The word “was” isn’t the problem. The problems are passive voice and incorrectly using “-ing” words. First, passive voice.
How to find passive voice
Passive voice is a verb with a “to be” helper verb (is/am/are/was/were/have been) in front of it and an -ed or -en ending. Here are some examples:
- is forbidden
- am bitten
- are captured
- was eaten
- were smooched
- have been made
How to fix passive voice
To fix passive voice, you need to find the true subject. Read the sentence and ask “by whom or what?” The answer to that question is the true subject.
- Peanut butter is forbidden [by the PTA] —> THE PTA forbids peanut butter.
- I am bitten [by my vampire boyfriend] —> MY VAMPIRE BOYFRIEND bit me.
- Rebels are captured by the Empire —> THE EMPIRE captured rebels.
- Spaghetti was eaten [by all] —> WE ALL ate the spaghetti.
- Our cheeks were smooched by Great Aunt Millie —> GREAT AUNT MILLIE smooched our cheeks.
- Mistakes have been made [by the administration] —> THE ADMINISTRATION made mistakes.
Should you fix passive voice?
Generally yes. Active verbs are stronger than passive verbs. Passivity is considered negative and weak.
However, sometimes passive voice is necessary. Sometimes the true subject needs to stay hidden (for suspense) or is unknown. Sometimes the object is more important than the true subject. This is especially true when the subject is a victim.
Do search for passive voice, but understand when to make it active and when to keep it positive.
Delete “was” (also “-ing” verbs or “gerunds”)
Nearly every time I see someone online advising writers to cut “ing verbs,” that person doesn’t understand what a progressive verb is. And if those bloggers don’t know what a progressive verb is, they certainly don’t know what gerunds or active participial phrases are.

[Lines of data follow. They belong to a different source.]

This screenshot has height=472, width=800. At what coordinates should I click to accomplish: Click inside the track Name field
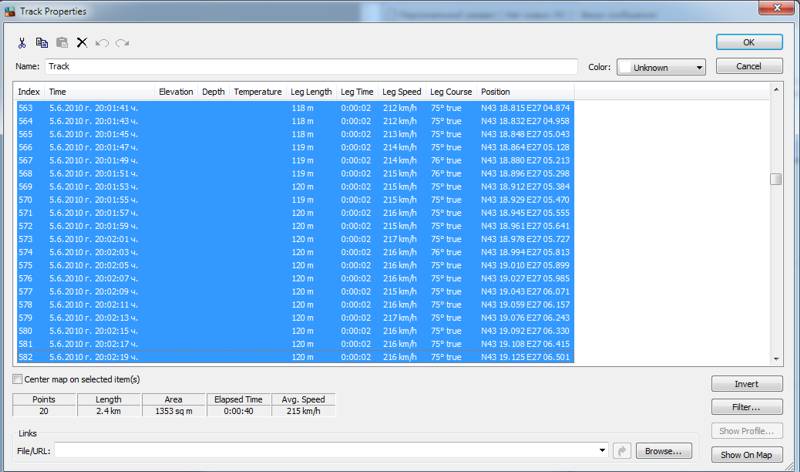click(x=310, y=67)
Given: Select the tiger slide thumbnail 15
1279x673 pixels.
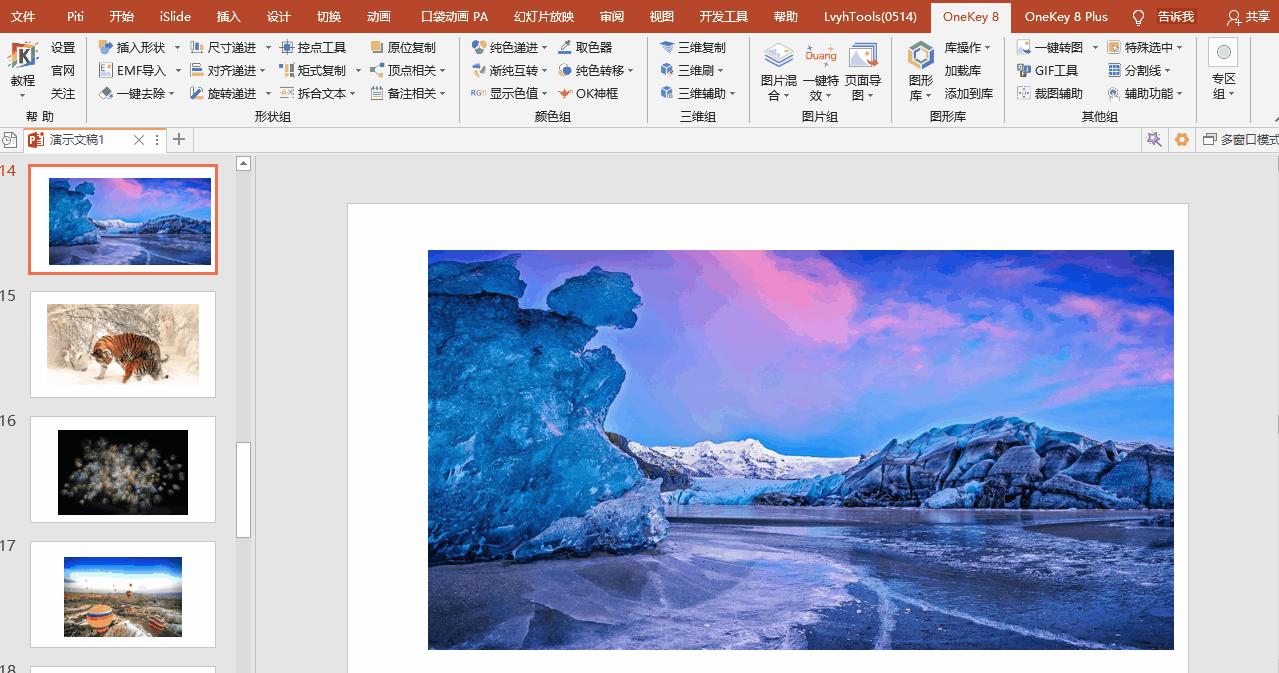Looking at the screenshot, I should 123,344.
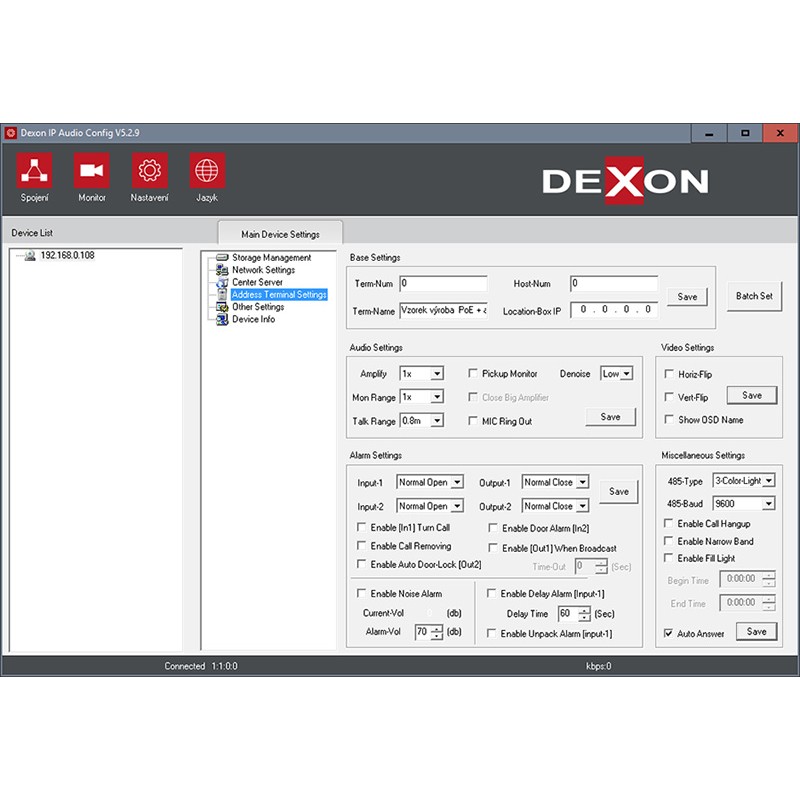Image resolution: width=800 pixels, height=800 pixels.
Task: Click Save in Alarm Settings
Action: [x=618, y=492]
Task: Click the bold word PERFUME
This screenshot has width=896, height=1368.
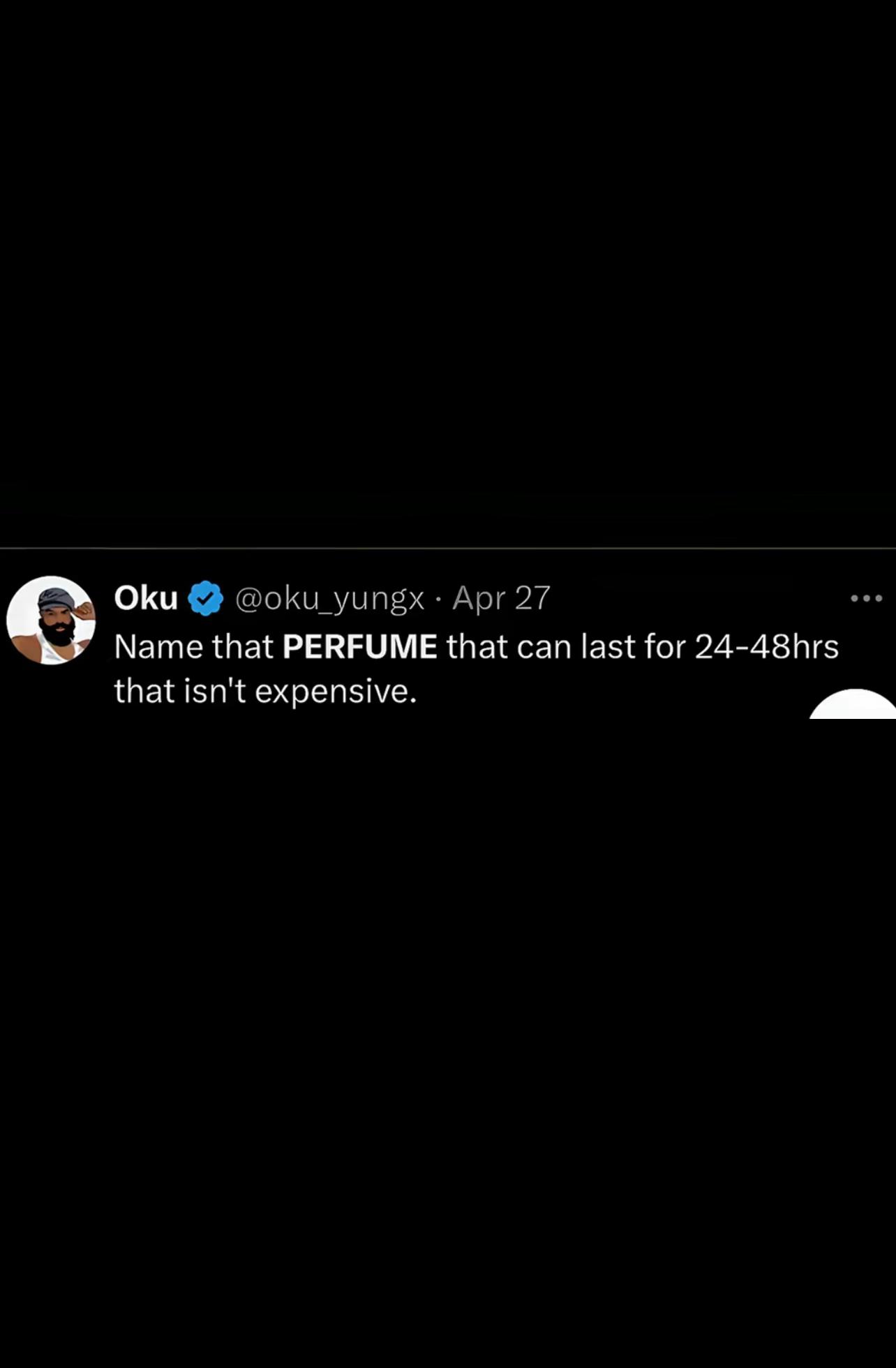Action: pos(359,647)
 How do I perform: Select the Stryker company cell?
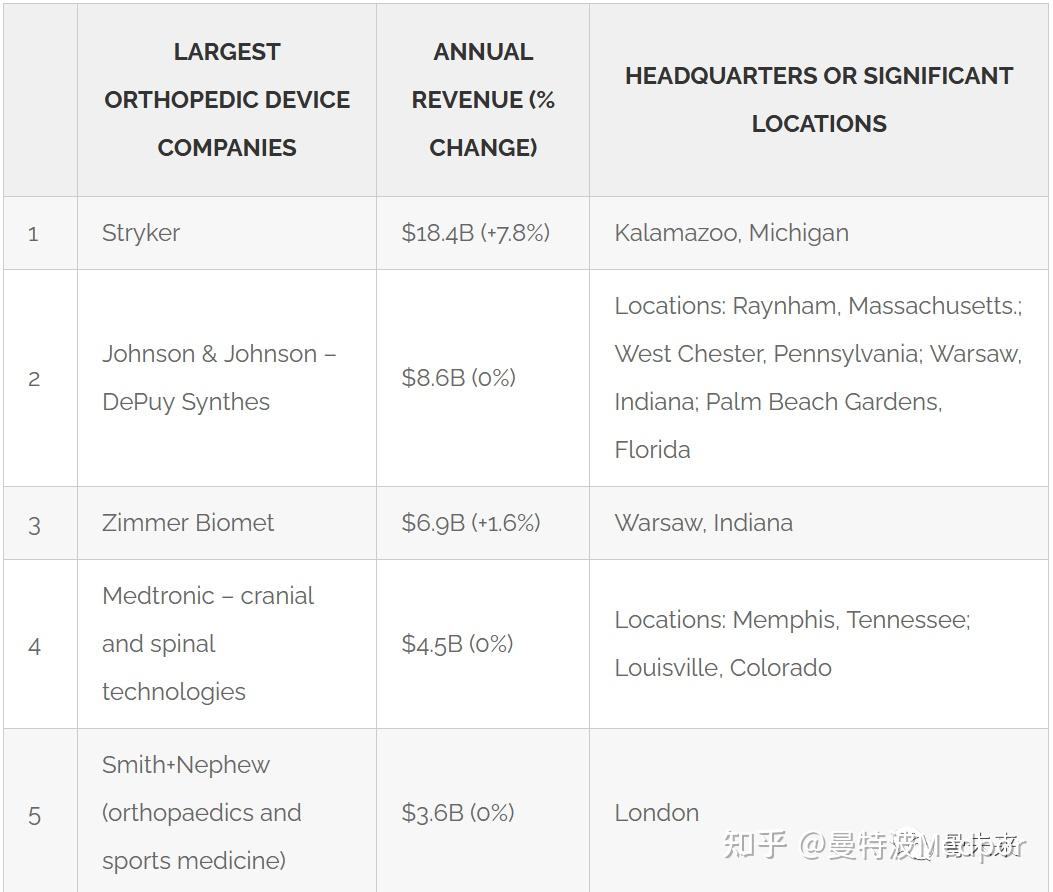pyautogui.click(x=141, y=233)
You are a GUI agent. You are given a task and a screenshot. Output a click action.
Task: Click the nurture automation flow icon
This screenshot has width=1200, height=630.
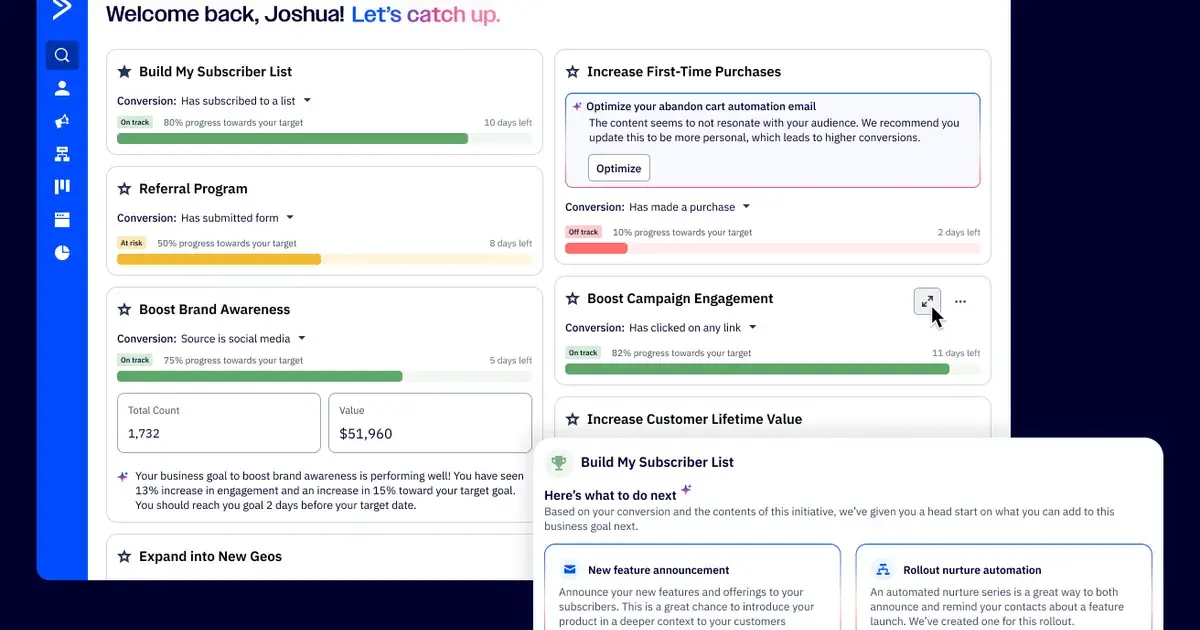click(x=882, y=570)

A gerund is an “ing” word used as a noun. For example, Singing annoys Kristina—”Singing” there is a noun, because you could replace it with “Steve” or “fish” or “politics” and it would still make grammatical sense.
A progressive verb is a verb with an -ing ending and a “to be” helper verb (is/am/are/was/were/has been/have been/will be/would be/will have been/would have been…) in front of it. The girl was singing— “was singing” is a progressive verb.
An active participial phrase is an “ing” word used as an adjective, often as part of a larger adjectival phrase. Singing loudly, the girl was annoying Kristina—”singing loudly” is an adjectival phrase talking about the girl, and “was annoying” is the verb, the action she is performing.
Getting -ing Verbs Right
Progressive verbs are sometimes used incorrectly. The key word is “progressive.” A progressive verb shows an action happening continually or at the same time as something else:
I was washing my face when Harold burst into the bathroom.
This sentence shows a progressive action. Changing that to this…
I washed my face when Harold burst into the bathroom.
…changes the meaning of the sentence. (Why did his bursting into the room cause me to wash my face?)
Progressive verbs often are used correctly.
However, if you’re throwing in progressive verbs for no reason, you can cut the “is/am/are/was/were” and “-ing” to create a simpler, less wordy verb. Chances are, that verb could be stronger, and that word count could be better spent elsewhere.
Barbara is eating a sandwich when Doug takes the dog for a walk.
Rather than put the focus on the act of Barbara’s continual eating, focus on something more important, like what about the sandwich was so remarkable it had to be included in the story.
Barbara savors her cheesesteak as if it were her last meal. Nauseated by the stench of onions, Doug takes the dog for a walk.
Getting -ing Adjectives Right
First, make sure the adjective is attached to the right noun.
Considering Nigel’s allergies, the cat needed to find another home.
That’s a misplaced modifier. The cat isn’t considering Nigel’s allergies; the narrator is. This is correct:
Considering Nigel’s allergies, I needed to find the cat another home.
So what’s wrong with -ing words? Not knowing how and when to use them.
Now you know.
Bonus: Linking Verbs = Telling
You’ll see below that linking verbs (e.g. am, are, be, is, was, were, will) are included on the overused words list.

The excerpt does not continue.